## BEGIN TEXT

# Ship to shore not getting reception



## Bitz (May 23, 2010)

Ok, my new to me boat came with a Ray Jefferson 7878m radio. Stations all display on screen when I change channels, the unit makes noise when I turn squelch all the way down, so I don't think it's the speaker. Antenna is 8' Shakespeare. I can't even get the weather stations. Anyone have any ideas? I didn't mess with it much last time out, I was itchin to go fishin, and I have a handheld backup. But I like to know why, or whats not working. Thanks for any help!
Bitz

Sent from my SM-G900P using Ohub Campfire mobile app


----------



## sherman51 (Apr 12, 2011)

it sounds like you might have a bad antenna or just a bad connection where the cable hooks to the radio. if you end up buying an antenna spend a few extra few dollars and get a good antenna.
sherman


----------



## freyedknot (Apr 10, 2004)

did you peel the antenna wire and soilder it as directed?


----------



## fishingguy (Jan 5, 2006)

Those weather stations are so strong I pick them up clear as a bell with the antenna down. Never tried it, but I bet I could disconnect the antenna totally, and still pick them up.


----------



## Bitz (May 23, 2010)

I'm going to check all the connections this evening. I don't have a spare antenna, is there a way to test an antenna, I have a meter and know how to use it but don't know if there should be continuity somewhere I can access to end of ant. or resistance? ?? I will post what I find, if I find it 

Sent from my SM-G900P using Ohub Campfire mobile app


----------



## bountyhunter (Apr 28, 2004)

today I bought new connector from ant to radio ,at radio shack , easy andcheap try to fix it, that connector comes with directions . I,d try that before a new ant.


----------



## bountyhunter (Apr 28, 2004)

find some one in your area to test it out, DO NOT power the mike without a ant hooked up, was told that can ruin a radio. I,m in louisville if your close.

## END TEXT
## BEGIN RECORD EXCERPTS

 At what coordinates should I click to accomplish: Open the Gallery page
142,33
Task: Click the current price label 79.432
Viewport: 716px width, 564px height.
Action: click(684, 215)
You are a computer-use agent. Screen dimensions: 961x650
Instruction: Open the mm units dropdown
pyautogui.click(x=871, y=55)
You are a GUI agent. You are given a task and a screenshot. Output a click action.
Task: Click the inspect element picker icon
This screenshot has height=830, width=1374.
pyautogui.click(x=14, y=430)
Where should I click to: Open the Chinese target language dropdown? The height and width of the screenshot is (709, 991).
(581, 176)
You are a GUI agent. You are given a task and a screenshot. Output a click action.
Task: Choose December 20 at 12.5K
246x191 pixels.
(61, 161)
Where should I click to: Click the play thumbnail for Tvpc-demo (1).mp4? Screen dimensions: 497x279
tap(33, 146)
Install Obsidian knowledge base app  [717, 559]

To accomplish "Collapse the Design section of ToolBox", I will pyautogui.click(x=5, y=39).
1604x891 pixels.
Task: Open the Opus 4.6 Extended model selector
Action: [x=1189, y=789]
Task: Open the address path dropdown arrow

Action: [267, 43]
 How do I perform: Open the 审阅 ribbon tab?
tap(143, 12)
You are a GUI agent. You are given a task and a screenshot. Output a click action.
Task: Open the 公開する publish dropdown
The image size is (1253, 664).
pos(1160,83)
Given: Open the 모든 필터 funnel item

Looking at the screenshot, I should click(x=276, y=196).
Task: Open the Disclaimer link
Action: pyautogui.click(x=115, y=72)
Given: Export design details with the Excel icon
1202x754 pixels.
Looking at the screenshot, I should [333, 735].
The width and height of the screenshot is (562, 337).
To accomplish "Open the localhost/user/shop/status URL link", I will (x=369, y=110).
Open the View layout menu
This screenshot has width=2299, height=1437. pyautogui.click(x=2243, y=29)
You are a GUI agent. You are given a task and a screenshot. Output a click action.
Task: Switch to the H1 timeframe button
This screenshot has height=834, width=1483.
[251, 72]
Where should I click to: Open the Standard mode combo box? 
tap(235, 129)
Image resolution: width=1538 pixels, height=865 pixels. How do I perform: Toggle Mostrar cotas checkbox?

## END RECORD EXCERPTS

# EXERCISE REQUIREMENTS
A. In the forum thread about the boat radio with no reception, at which store did bountyhunter buy the new connector?
B. Continue the forum thread about the boat radio with no reception from where it stops.

# TASK-BY-TASK ANSWERS
A. Radio Shack.

B.
----------



## sherman51 (Apr 12, 2011)

if you know someone that has a marine radio in there boat you can hook your radio to there antenna and see if your radio works. if your radio works then you will know if its the antenna or the connection at the radio. and like someone said the first thing I would do after I checked my radio is buy a new end for your cable and install it per instructions. but it never hurts to solder the center wire.


----------



## sherman51 (Apr 12, 2011)

also if you end up buying a new antenna be sure to get a good one. I had one of the 49.99 8' antennas on my boat and wasn't satisfied so I bought a shakespear 5399 9'6" antenna and love it. you can get one of these for 130.00 right now on ebay. another good 8' antenna is the 5225 xt or xp or flt. they are all over 100.00. but the antenna is the most important part of your marine radio system.
sherman


----------



## Bitz (May 23, 2010)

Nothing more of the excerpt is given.